(Exercise goal) Find the string "agent" in the records. Copy each line that has it.

----- Task material -----

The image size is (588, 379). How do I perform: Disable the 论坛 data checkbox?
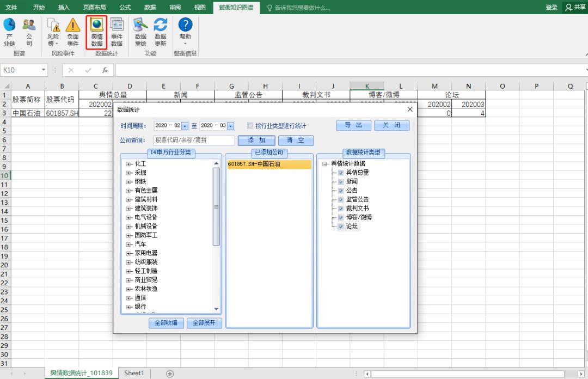pos(341,226)
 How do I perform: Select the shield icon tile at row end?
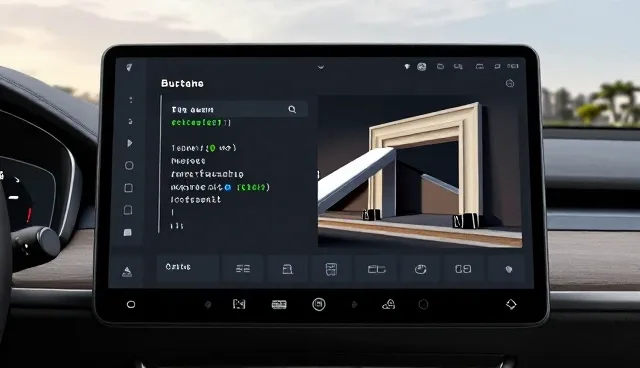(508, 269)
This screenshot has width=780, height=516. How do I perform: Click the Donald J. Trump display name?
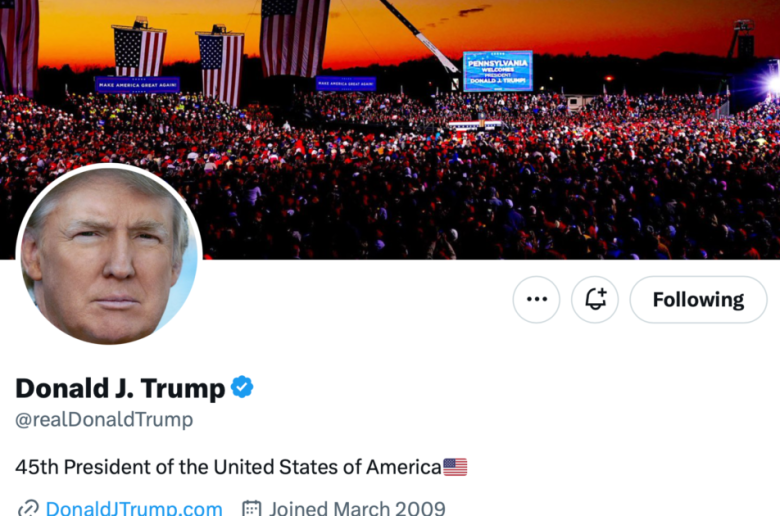coord(120,388)
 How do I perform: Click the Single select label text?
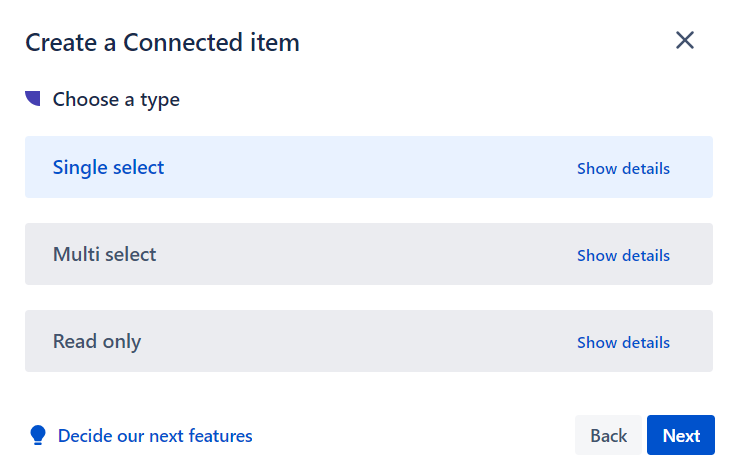pyautogui.click(x=108, y=167)
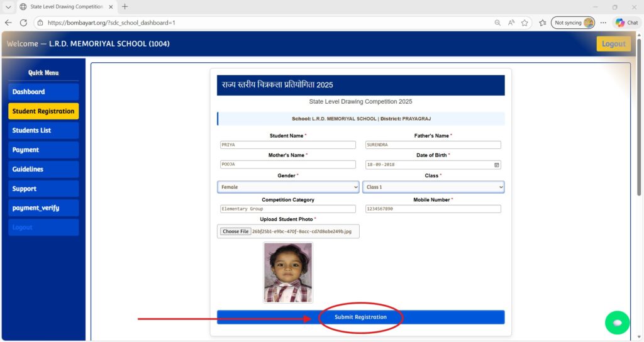Click Choose File to upload photo
The width and height of the screenshot is (644, 342).
click(235, 231)
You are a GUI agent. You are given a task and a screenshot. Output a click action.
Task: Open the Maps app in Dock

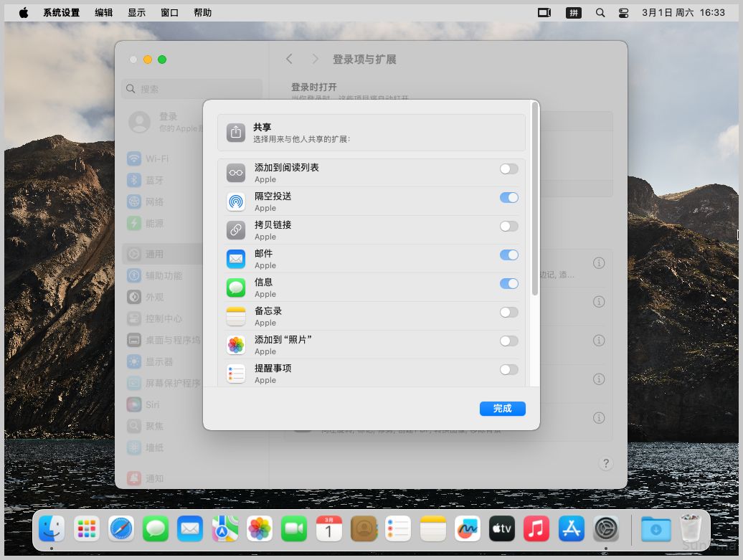(225, 529)
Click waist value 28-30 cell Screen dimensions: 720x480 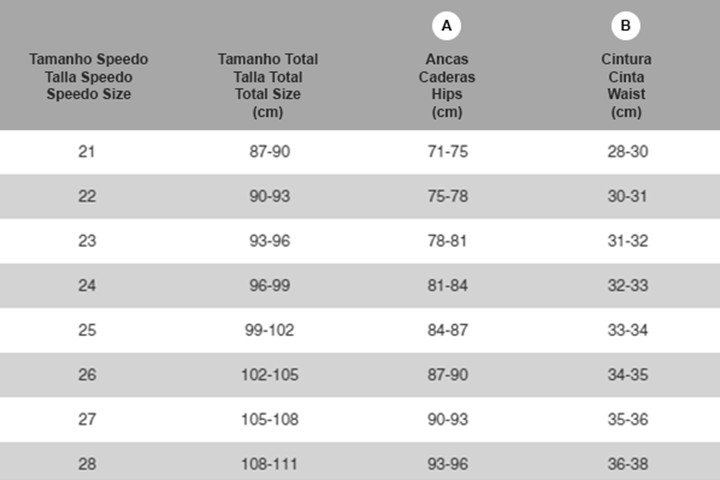point(628,152)
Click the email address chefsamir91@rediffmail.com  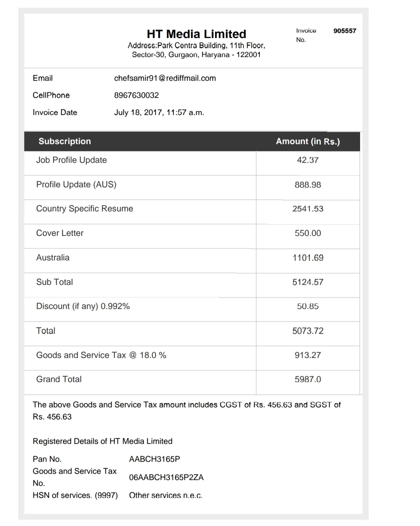pos(165,78)
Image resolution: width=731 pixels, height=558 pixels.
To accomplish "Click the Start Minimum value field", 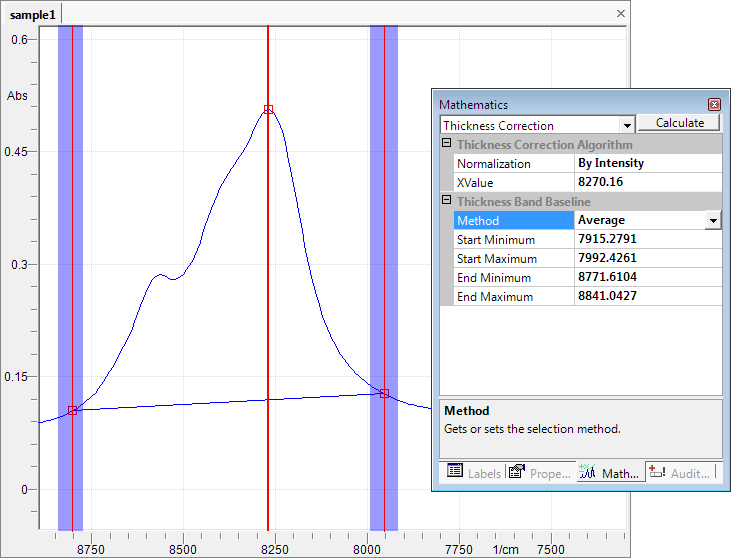I will 646,240.
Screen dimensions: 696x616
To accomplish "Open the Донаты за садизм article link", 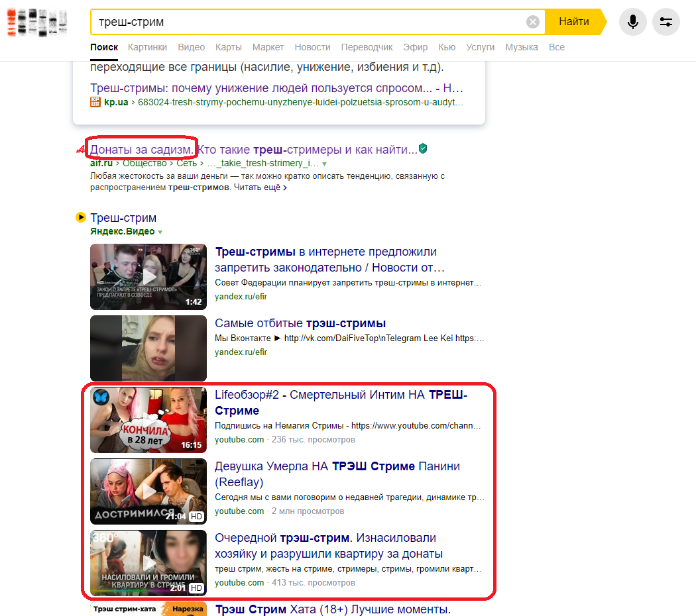I will click(x=143, y=149).
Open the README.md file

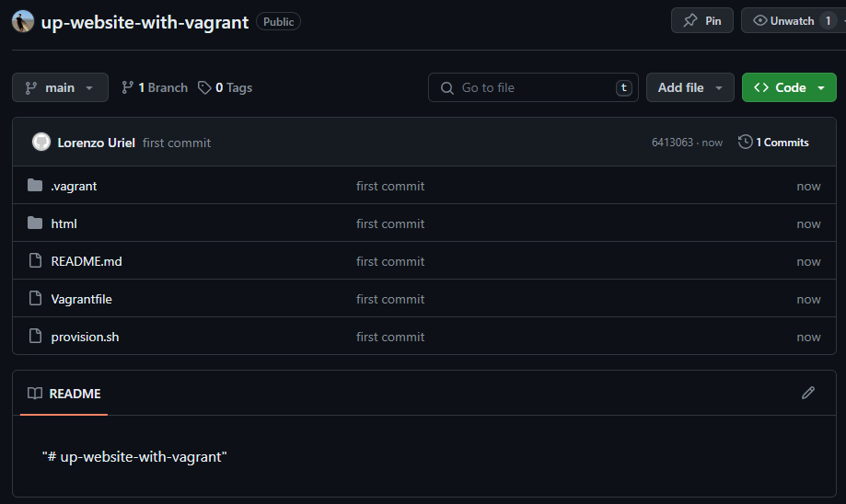(x=87, y=261)
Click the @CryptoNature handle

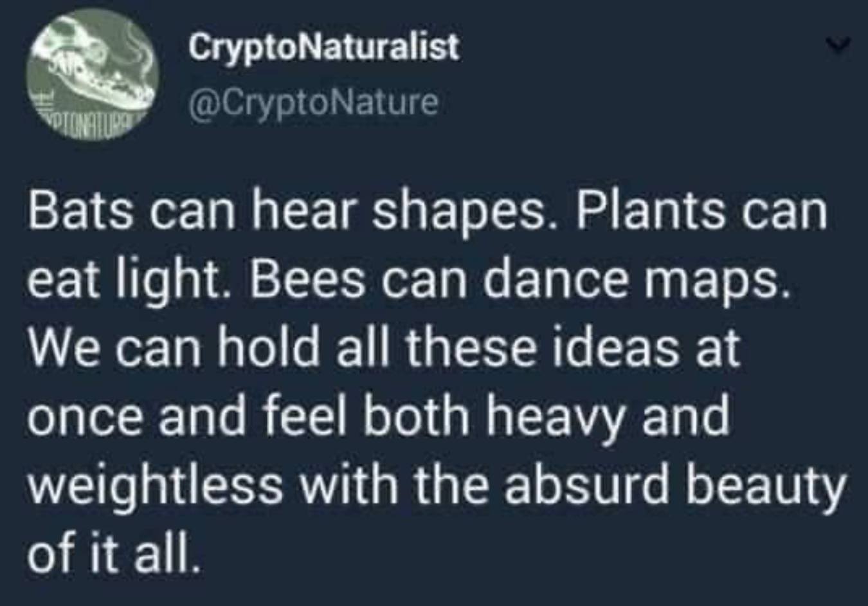coord(313,102)
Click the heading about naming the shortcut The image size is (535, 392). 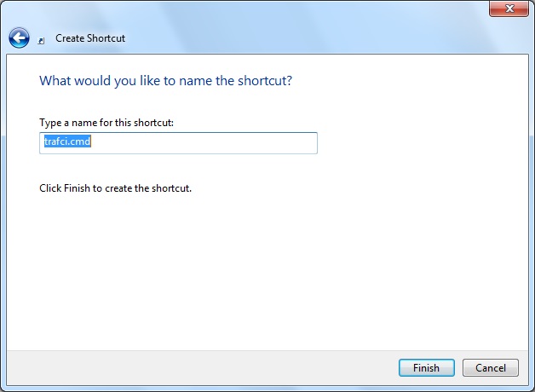pos(172,81)
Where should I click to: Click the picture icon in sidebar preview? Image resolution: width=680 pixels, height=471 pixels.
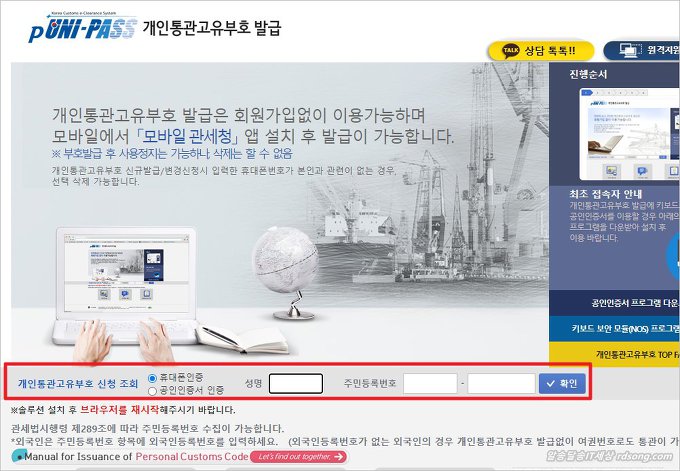[611, 171]
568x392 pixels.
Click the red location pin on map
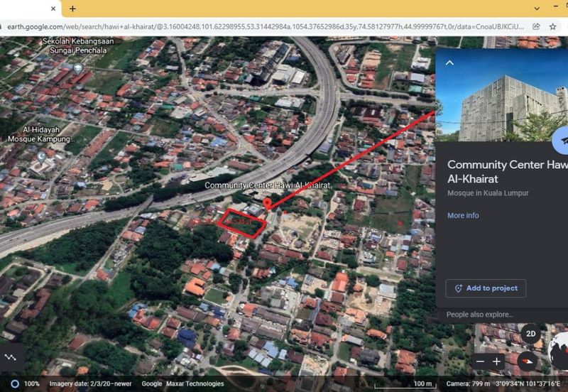[267, 205]
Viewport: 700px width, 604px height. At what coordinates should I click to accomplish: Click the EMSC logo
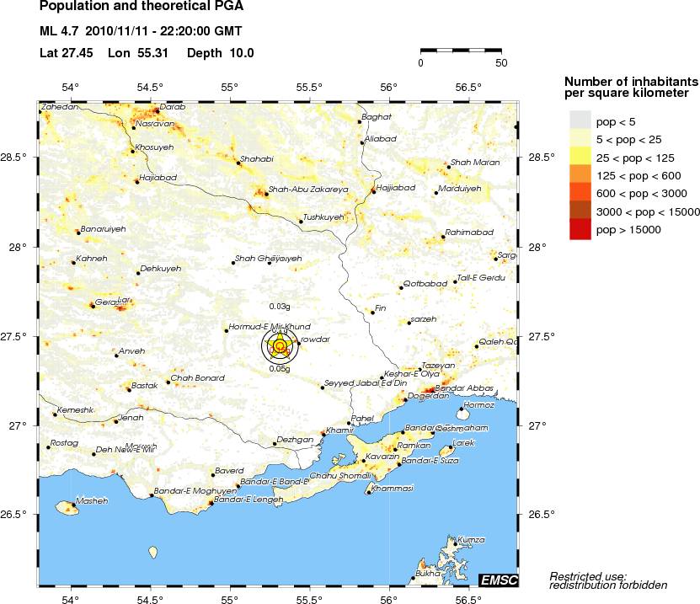tap(499, 580)
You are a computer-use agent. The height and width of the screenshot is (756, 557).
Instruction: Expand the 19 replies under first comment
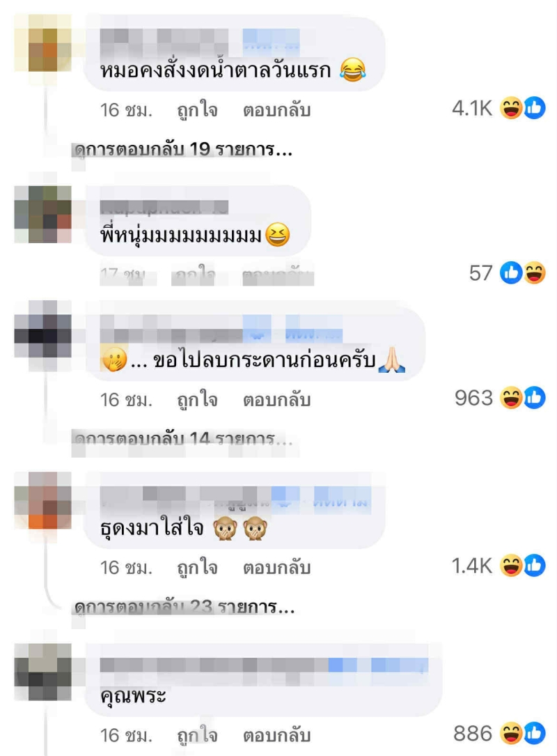coord(183,150)
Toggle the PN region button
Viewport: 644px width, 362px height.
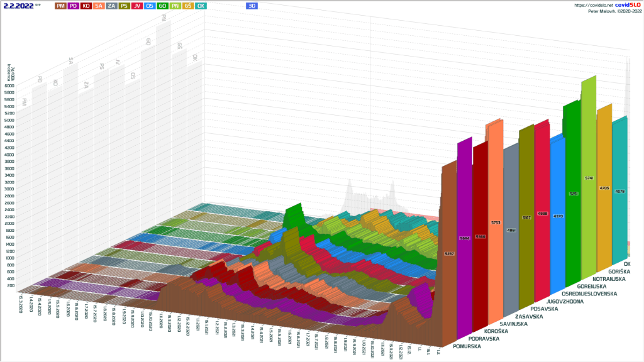point(175,6)
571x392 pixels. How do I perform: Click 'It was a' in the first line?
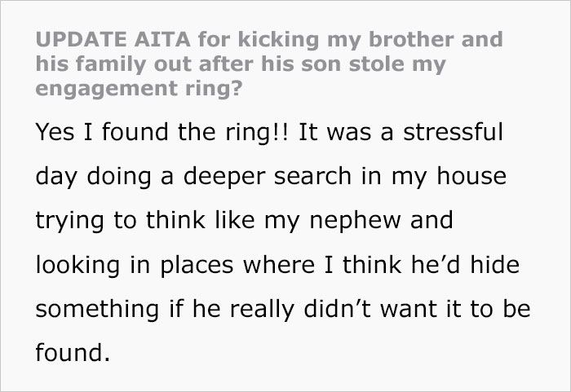pos(344,134)
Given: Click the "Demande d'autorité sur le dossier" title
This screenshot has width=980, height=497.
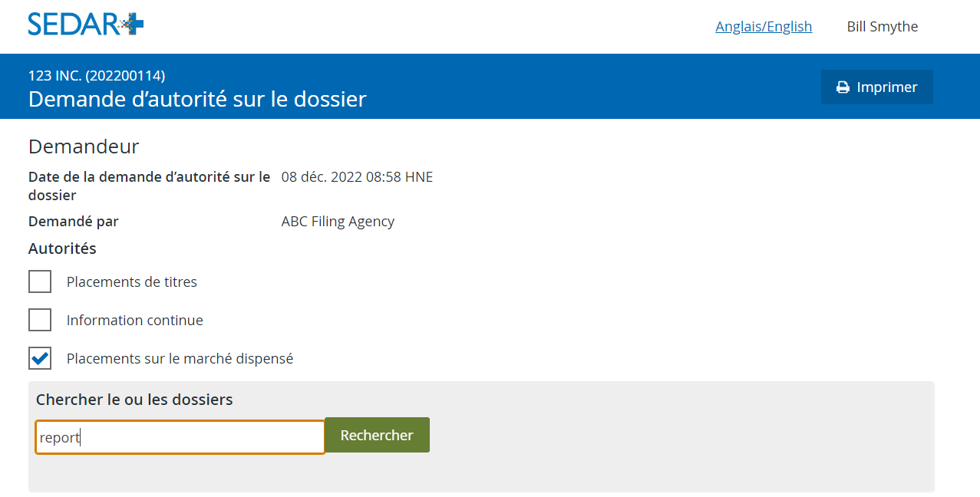Looking at the screenshot, I should 197,99.
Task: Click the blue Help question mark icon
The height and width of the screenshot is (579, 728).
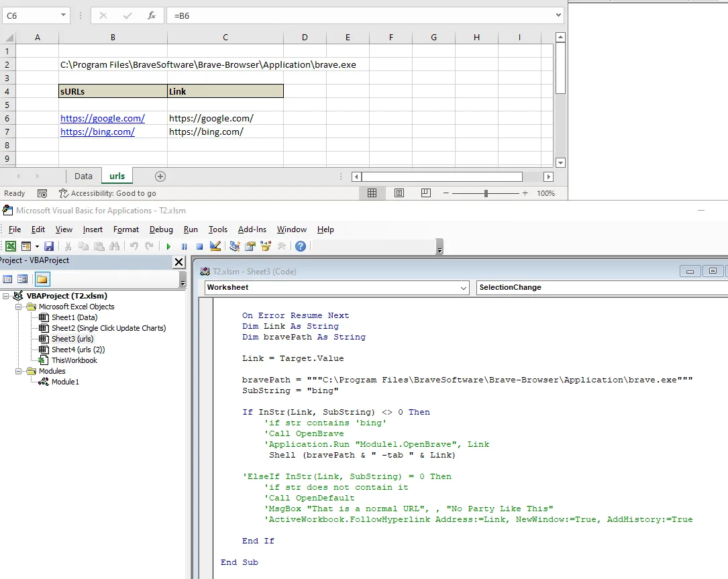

-----

(Exercise solution)
You are a GUI agent. You are given a task and a screenshot. Output a click action.
You are a computer-use agent. The height and width of the screenshot is (756, 557).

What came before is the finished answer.